Karua blasts Ruto at Raila Odinga’s funeral in a no-holds-barred takedown that’s peeled back the layers of decorum at the opposition lion’s graveside send-off, exposing what she calls a blatant hijack of mourning for political manoeuvring.

Martha Karua, the iron-willed Narc-Kenya leader and Odinga’s 2022 running mate, didn’t hold back in a blistering interview on KTN News, accusing President William Ruto of spinning a fairy tale of shared ideals with the late Agago while steamrolling the true spirit of the man they buried.

“If you listen to Dr William Ruto, you would think that he and the late Raila Odinga shared a lot in common, but absolutely not, because he stands for something totally different,” Karua fired, her voice steady as a courtroom cross-exam, cutting through the post-funeral fog like a machete through thicket.

The Bondo burial on October 20 was meant to be a tapestry of tributes – Luo drummers pounding rhythms of resistance, elders in beaded regalia whispering proverbs of perseverance – but Karua painted it as a stage-managed spectacle where unity chants drowned out dissent.

She zeroed in on a “choreographed group from within ODM” who, she claimed, turned eulogies into endorsements of Ruto’s overtures, forgetting the black armbands and the scent of fresh earth.

“They were only singing praises of the union with the State… seemed to forget that they were at a funeral. Was it a ceremony to endorse the union between ODM and Dr Ruto, or was it the burial of the Right Hon. Raila Odinga?” Karua asked, her eyes flashing with the fire that’s defined her from the 2007 post-election inferno to today’s hustler-bashing broadsides.

It’s a raw nerve in Azimio’s tender wound: Odinga’s death on October 14 left a leadership chasm, and Ruto’s surprise CGH award plus whispers of a 2027 pact have some salivating and others seething. Karua, 68 and unbowed after decades in the trenches – from detentions under Moi to brokering the 2018 handshake – felt the snub personally.

As running mate, she expected a slot to honour her partner’s legacy of unyielding reform, not this echo chamber of sycophancy. “They could have allowed one or two members from the opposition side to speak.
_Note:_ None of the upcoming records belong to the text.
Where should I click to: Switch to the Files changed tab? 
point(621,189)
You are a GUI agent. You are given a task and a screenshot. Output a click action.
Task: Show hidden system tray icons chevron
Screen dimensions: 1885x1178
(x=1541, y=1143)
It would also have made sense to give me time to speak as his running mate,” she lamented, hinting at a deliberate blackout to stifle “divergent opinions” and brew “political capital”.

ODM’s machinery hums with succession buzz – Joho eyeing the throne, Orengo as elder statesman – But Karua’s blast revives the “third way” thunder from 2022, when she and Odinga railed against Ruto’s “deep state” grip.

As Siaya’s hills cradle Odinga’s rest, Karua’s stand reminds us: in Kenyan politics, funerals are forums, and silence is surrender. Will her blast splinter ODM further or rally the real radicals?